Dengan usulan tersebut, UMK Tangsel untuk tahun 2023 ditaksir mencapai Rp4.551.451 atau naik sebesar Rp271.237 dari tahun 2022 yang hanya sebesar Rp4.280.214,51.
Kepala Disnaker Kota Tangsel, Sabam Maringan Halomoan Sihotang mengatakan, usulan kenaikan UMK Tangsel setelah Dewan Pengupahan Kota Tangsel melakukan pembahasan bersama seluruh stakeholder.
“Pemerintah mengusulkan kenaikan UMK berdasarkan Permenaker Nomor 18 tetapi dengan penyesuaian koefisien alfa sebesar 0,1 sehingga diperoleh angka Rp4.551.451 atau jika dalam persentase itu sebesar 6,34 persen atau kenaikan sebesar Rp271.237,” kata Maringan kepada MCMNEWS.ID, Kamis, (1/12/2022).

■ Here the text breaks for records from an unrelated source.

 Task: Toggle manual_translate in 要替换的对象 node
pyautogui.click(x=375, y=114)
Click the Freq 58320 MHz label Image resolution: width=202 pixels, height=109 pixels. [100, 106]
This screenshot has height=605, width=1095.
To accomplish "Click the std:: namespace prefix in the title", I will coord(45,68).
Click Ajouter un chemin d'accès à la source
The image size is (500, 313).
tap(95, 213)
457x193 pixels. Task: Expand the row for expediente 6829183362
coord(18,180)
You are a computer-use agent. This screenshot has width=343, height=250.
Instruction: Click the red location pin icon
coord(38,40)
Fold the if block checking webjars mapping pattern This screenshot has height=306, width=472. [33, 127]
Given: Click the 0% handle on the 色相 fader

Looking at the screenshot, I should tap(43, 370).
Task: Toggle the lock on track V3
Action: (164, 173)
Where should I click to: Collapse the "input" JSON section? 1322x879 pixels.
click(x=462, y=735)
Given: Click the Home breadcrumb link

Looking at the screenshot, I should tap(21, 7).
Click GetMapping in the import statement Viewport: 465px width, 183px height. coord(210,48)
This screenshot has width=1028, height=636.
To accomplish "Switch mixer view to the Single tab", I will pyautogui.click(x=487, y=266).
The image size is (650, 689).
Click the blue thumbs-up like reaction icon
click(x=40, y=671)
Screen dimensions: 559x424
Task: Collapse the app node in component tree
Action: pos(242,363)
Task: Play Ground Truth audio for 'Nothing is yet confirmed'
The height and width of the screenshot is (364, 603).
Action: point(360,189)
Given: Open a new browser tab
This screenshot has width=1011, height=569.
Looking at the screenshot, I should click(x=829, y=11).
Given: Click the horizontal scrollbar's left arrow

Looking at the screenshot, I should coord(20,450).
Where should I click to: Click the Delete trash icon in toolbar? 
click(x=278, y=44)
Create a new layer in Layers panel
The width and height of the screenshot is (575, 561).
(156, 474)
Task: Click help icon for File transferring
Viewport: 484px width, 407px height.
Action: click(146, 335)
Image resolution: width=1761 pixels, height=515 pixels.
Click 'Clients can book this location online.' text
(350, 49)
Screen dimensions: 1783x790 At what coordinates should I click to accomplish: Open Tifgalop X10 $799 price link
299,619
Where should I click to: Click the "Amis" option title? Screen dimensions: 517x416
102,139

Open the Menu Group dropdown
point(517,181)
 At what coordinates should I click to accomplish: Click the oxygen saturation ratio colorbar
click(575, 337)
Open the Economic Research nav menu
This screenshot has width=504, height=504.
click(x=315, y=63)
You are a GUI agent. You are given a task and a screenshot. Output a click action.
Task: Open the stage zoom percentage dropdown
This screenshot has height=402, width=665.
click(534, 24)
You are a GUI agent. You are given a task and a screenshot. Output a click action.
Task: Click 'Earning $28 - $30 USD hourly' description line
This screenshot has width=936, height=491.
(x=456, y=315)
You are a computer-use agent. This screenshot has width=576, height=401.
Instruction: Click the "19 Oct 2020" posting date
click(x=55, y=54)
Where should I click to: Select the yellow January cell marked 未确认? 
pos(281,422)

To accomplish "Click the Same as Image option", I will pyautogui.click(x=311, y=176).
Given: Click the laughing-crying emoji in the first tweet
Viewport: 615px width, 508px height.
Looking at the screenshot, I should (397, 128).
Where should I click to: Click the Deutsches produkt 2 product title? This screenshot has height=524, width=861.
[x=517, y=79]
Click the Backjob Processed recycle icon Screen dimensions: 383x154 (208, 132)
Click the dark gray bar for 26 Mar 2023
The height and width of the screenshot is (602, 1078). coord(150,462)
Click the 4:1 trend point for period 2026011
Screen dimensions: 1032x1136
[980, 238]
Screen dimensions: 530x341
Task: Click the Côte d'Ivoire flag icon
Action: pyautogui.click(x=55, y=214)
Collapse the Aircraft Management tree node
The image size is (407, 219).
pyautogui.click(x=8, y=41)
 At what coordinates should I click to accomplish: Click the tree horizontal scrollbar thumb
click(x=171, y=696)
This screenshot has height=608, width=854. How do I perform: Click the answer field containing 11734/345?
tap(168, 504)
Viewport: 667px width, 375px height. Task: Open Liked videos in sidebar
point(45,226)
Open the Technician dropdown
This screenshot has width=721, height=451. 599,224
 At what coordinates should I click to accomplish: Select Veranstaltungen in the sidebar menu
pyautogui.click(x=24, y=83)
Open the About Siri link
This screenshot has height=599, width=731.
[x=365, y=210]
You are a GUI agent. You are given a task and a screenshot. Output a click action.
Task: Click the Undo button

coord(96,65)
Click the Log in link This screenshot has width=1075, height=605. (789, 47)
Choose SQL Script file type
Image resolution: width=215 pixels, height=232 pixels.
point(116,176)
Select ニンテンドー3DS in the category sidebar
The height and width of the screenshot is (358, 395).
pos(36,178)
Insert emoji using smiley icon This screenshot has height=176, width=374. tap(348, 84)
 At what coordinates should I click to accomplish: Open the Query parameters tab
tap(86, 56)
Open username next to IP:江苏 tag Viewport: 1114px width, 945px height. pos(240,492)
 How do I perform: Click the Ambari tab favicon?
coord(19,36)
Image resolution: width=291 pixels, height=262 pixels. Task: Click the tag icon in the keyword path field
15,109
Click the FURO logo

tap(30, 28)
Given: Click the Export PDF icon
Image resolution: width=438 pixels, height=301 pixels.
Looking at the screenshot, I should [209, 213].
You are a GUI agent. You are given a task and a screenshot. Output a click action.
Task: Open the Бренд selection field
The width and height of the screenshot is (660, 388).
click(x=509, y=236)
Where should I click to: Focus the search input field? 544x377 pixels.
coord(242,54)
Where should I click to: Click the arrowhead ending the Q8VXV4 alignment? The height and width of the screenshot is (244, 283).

Meringan menjelaskan, dalam pertemuan tersebut Serikat Pekerja memberikan dua formulasi perhitungan kenaikan UMK. Formulasi pertama berdasarkan angka inflasi dan laju pertumbuhan ekonomi dengan mengusulkan kenaikan sebesar Rp481.952 menjadi Rp4.762.116 atau naik sekira 11,26 persen.
Sedangkan formulasi kedua berdasarkan Peraturan Menteri Ketenagakerjaan (Permenaker) Nomor 18 tahun 2022 tentang Penetapan Upah Minimum Tahun 2023 dengan koefisiensi alfa 0,3 sehingga usulan kenailan sebesar Rp312.000,70 menjadi Rp4.592.284 atau naik sekira 7,29 persen.
“Kita sepakat dengan serikat pekerja bahwa yang kita gunakan itu adalah aturan terbaru dari pemerintah,” ungkapnya.
Maringan mengungkapkan, saat ini usulan kenaikan UMK untuk tahun 2023 akan dibahas oleh Pemerintah Provinsi Banten. Ia berharap keputusan yang dihasilkan dapat mengakomodir kepentingan semua pihak.
“Hari ini Pj Gubernur Banten akan melakukan pembahasan dengan seluruh Kepala Daerah se Provinsi Banten. Nanti kita tunggu apa yang menjadi keputusan Gubernur,” pungkasnya.